Australia will not change proposed laws that would make Alphabet Inc's Google and Facebook pay news outlets for content, a senior lawmaker said, despite vocal opposition from the Big Tech firms. Facebook has strongly protested the laws and last week abruptly blocked all news content and several state government and emergency department accounts. The social media giant and Australian leaders continued discussing the changes over the weekend.

But with the bill scheduled for a debate in the Senate on Monday, Australia's most senior lawmaker in the upper house said there would be no further amendments. "The bill as it stands ... meets the right balance," Simon Birmingham, Australia's Minister for Finance, told Australian Broadcasting Corp radio. The bill in its present form ensures "Australian-generated news content by Australian-generated news organizations can and should be paid for and done so in a fair and legitimate way".

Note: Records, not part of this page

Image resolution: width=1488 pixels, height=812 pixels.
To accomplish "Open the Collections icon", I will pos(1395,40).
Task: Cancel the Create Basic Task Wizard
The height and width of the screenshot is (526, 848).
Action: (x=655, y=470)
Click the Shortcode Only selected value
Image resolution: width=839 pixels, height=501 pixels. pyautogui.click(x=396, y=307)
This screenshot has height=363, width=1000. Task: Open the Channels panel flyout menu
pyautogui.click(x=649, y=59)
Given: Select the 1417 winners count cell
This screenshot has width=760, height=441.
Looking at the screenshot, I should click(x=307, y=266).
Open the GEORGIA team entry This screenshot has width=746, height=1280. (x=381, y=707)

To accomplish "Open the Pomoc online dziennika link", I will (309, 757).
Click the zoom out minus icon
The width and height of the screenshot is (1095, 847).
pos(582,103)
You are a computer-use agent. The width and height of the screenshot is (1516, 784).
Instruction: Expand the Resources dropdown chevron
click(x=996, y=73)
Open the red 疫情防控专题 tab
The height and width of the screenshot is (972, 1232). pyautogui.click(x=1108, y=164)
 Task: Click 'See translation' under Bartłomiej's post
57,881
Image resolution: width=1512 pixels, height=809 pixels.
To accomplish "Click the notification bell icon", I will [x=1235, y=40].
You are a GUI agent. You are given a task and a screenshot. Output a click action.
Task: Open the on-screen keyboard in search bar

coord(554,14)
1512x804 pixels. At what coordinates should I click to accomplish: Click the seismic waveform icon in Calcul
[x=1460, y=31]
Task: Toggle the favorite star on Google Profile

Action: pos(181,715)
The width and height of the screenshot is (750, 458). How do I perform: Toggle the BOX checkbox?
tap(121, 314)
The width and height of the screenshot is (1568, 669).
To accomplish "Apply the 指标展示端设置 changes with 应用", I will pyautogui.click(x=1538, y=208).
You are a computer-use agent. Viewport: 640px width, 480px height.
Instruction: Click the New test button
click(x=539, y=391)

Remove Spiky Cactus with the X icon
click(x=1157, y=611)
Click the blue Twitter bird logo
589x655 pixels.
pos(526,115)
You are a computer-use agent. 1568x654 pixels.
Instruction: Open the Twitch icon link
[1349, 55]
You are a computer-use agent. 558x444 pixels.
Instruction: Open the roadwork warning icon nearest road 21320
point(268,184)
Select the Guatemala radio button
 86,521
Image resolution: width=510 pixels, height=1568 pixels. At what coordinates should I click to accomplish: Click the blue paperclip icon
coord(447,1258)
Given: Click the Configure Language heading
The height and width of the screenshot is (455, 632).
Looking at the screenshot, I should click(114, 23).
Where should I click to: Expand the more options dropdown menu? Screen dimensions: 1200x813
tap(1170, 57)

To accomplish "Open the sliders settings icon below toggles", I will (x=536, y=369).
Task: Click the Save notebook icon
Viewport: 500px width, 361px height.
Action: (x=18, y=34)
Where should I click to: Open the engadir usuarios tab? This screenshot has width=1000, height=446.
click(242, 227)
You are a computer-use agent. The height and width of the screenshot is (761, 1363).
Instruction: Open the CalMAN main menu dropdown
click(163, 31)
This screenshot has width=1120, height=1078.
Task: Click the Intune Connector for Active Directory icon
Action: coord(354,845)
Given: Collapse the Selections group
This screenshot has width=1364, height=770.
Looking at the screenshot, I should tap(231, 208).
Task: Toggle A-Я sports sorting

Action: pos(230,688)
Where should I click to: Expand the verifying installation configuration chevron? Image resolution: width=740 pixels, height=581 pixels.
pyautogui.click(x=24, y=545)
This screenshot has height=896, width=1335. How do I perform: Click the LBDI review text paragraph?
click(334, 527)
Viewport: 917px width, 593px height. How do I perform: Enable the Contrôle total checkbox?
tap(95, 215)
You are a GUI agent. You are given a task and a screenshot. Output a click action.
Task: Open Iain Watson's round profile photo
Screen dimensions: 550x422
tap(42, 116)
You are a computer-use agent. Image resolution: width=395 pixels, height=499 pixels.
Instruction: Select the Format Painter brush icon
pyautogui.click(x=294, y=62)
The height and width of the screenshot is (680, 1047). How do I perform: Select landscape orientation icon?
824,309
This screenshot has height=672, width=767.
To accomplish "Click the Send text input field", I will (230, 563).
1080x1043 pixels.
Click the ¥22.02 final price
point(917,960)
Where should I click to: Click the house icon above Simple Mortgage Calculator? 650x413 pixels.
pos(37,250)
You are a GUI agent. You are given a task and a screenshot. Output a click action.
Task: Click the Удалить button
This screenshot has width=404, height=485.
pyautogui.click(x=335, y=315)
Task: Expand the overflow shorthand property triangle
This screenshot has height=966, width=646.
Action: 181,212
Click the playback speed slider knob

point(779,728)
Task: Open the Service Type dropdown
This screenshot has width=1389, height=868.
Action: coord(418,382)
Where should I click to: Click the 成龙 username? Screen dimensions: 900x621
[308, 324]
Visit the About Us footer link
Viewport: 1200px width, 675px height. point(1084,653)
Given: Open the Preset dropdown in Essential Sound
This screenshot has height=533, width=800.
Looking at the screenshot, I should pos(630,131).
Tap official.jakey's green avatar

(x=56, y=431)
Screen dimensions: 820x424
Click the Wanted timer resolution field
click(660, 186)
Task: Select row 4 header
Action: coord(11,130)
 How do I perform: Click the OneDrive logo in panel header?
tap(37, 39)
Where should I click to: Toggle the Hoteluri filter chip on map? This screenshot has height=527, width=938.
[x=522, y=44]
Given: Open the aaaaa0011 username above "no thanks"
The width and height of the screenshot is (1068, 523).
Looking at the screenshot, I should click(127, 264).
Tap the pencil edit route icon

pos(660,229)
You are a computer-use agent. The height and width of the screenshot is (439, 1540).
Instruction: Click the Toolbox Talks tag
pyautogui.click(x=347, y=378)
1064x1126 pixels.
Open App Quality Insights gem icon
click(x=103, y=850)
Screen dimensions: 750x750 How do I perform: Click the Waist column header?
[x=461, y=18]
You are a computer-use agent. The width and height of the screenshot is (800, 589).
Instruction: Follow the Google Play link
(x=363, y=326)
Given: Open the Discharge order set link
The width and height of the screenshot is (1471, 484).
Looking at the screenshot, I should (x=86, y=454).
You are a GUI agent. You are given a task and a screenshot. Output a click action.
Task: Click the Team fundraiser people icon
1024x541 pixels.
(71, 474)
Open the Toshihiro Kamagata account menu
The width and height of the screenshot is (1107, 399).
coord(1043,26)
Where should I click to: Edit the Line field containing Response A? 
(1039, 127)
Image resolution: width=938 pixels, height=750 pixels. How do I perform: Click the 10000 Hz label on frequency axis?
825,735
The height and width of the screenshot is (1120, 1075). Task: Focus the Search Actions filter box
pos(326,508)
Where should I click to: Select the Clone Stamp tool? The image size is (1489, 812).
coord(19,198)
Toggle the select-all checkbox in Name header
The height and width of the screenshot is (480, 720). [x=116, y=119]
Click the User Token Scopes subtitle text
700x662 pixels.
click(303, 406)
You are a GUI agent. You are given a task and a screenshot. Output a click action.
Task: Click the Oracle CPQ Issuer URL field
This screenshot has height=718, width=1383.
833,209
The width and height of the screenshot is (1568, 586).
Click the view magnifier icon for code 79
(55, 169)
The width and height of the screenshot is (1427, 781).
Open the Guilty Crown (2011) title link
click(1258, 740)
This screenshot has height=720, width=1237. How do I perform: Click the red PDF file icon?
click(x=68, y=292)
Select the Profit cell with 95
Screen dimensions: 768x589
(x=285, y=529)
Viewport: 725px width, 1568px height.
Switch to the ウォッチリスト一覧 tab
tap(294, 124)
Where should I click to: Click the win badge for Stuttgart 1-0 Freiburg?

The laws would give the government the right to appoint an arbitrator to set content licensing fees if private negotiations fail. While both Google and Facebook have campaigned against the laws, Google last week inked deals with top Australian outlets, including a global deal with Rupert Murdoch's News Corp.

"There's no reason Facebook can't do and achieve what Google already has," Birmingham added. A Facebook representative declined to comment on Monday on the legislation which passed the lower house last week and has majority support in the Senate. Lobby group DIGI, which represents Facebook, Google, and other online platforms like Twitter Inc, meanwhile said on Monday that its members had agreed to adopt an industry-wide code of practice to reduce the spread of misinformation online.

Under the voluntary code, the companies commit to identifying and stopping unidentified accounts, or "bots", disseminating content, informing users of the origins of content, and publishing an annual transparency report, among other measures.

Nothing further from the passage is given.